TEXTE FOURNI.
▼▼▼

Comme la plupart des membres de la délégation, il ne redoute pas en effet une prise de pouvoir du P.C.F. et croit, dans l'esprit du C.F.L.N., à la relative intégration de celui-ci. Au temps de Parodi, la délégation, même si elle ne dispose que de blancs-seings partiels, représente le pouvoir gaulliste en métropole. La réunion des délégués et des secrétaires généraux fait figure de gouvernement. Le délégué général doit trancher sans savoir toujours ce que le gouvernement provisoire d'Alger souhaite exactement. Mais ses prérogatives sont renforcées, le 12 août 1944, par sa nomination de « commissaire délégué à l'administration des territoires occupés ». Il lui faut, cependant, continuer d'inspirer confiance aux résistants dont dépend la prise des ministères au moment de l'insurrection de Paris. Partisan de la trêve pendant l'insurrection parisienne, le 21 août, il conciliera la nécessité de sa rupture et l'adoption de mesures de prudence pour le contrôle des services publics avant l'arrivée des troupes du général Leclerc de Hauteclocque. Le 22 août, il réunira à l'hôtel Matignon les secrétaires généraux et préparera l'installation officielle à Paris du gouvernement.

▲▲▲

DONNÉES ENREGISTRÉES.
▼▼▼

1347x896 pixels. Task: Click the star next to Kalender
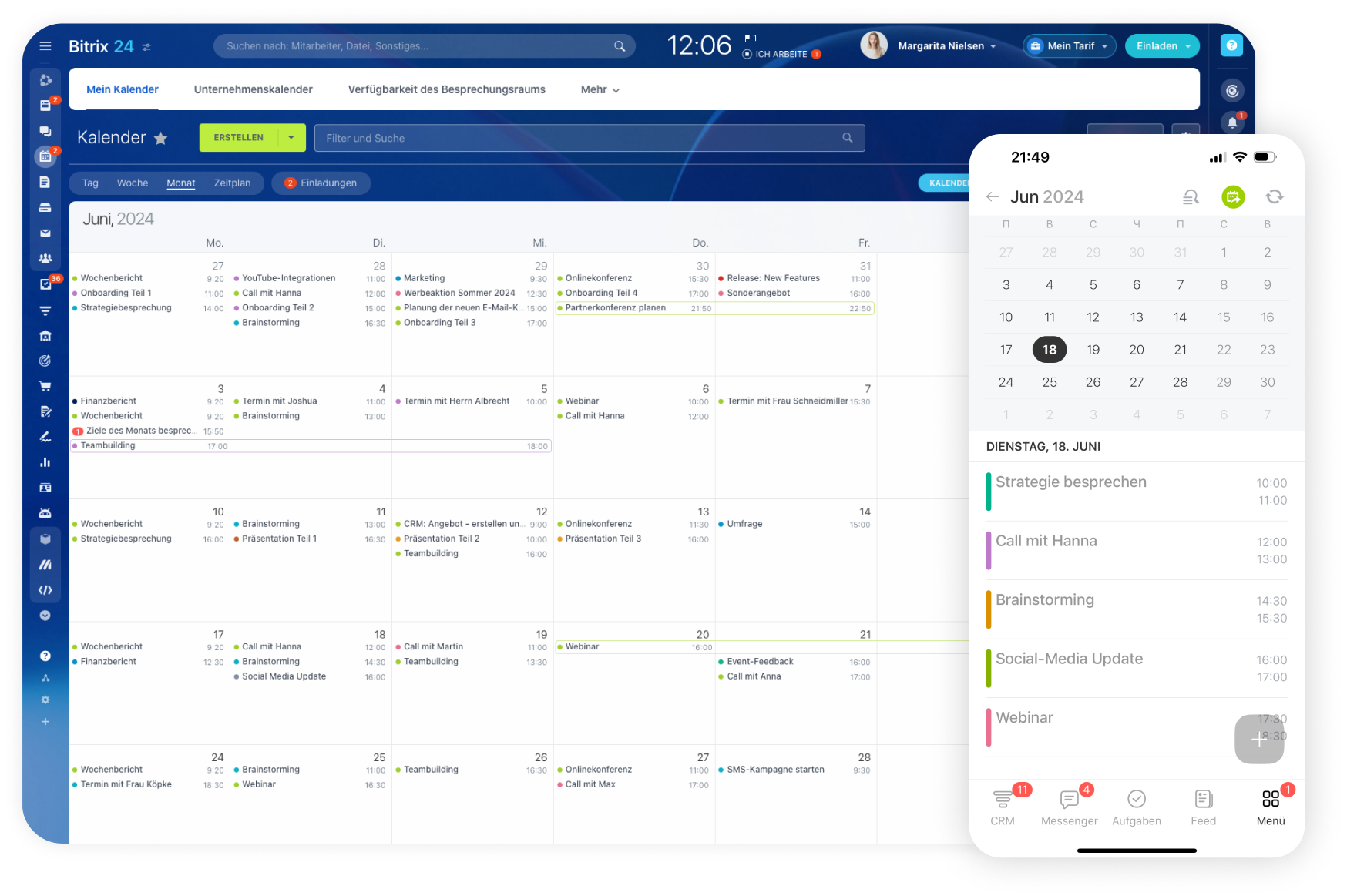click(x=160, y=139)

▲▲▲

CONSIGNES DE TRAVAIL.
D'après le texte fourni, à quelle fonction le délégué général est-il nommé le 12 août 1944 ?

RÉPONSE RÉDIGÉE.
Il est nommé « commissaire délégué à l'administration des territoires occupés ».